Supreme Court Justice Sonia Sotomayor Admits To Crying In Her Office After Recent Rulings: ‘There Are Likely To Be More’
Supreme Court Justice Sonia Sotomayor revealed that she has cried in her office after losses on major cases due to the panel’s conservative supermajority.
On Friday, Sotomayor spoke to the Radcliffe Institute for Advanced Study at Harvard University while receiving the Radcliffe Medal.
“There are days that I’ve come to my office after an announcement of a case and closed my door and cried,” Sotomayor admitted to the Radcliffe Institute for Advanced Study. “There have been those days. And there are likely to be more.”
While she did not reveal which events or cases drove her to tears, she pushed the need to keep fighting for particular causes. She was likely referring to the court’s overturning of Roe V. Wade, which guaranteed women’s right to an abortion nationwide.

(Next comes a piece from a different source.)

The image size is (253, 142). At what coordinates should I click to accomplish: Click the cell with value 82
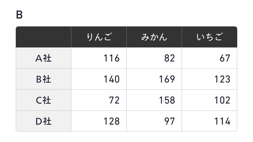coord(154,58)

“There are moments when I’m deeply, deeply sad,” she said. “And there are moments when, yes, even I feel desperation. We all do. But you have to own it. You have to accept it. You have to shed the tears, and then you have to wipe them and get up and fight some more.”
Sotomayor spoke to the University of California, Berkeley School of Law in January. There, she spoke about her time as a Supreme Court justice. “Cases are bigger. They’re more demanding. The number of amici [participating parties] is greater, and you know that our emergency calendar is so much more active—I’m tired,” she said.
“There used to be a time when we had a good chunk of the summer break. Not anymore. The emergency calendar is busy almost on a weekly basis,” said Sotomayor.
After Ruth Bader Ginsburg’s death, liberals pressured Sotomayor to step down and retire out of concern about her health and age. After refusing to quit, Ginsburg famously died while on the bench, and President Donald Trump was given the power to replace her with a conservative justice. If Sotomayor steps down now, Biden would be able to put a liberal on the bench with the Democratic-controlled Senate.
In 2009, Sotomayor was the first Latina to serve as a justice and the third woman after being appointed to Supreme Court justice by President Barack Obama.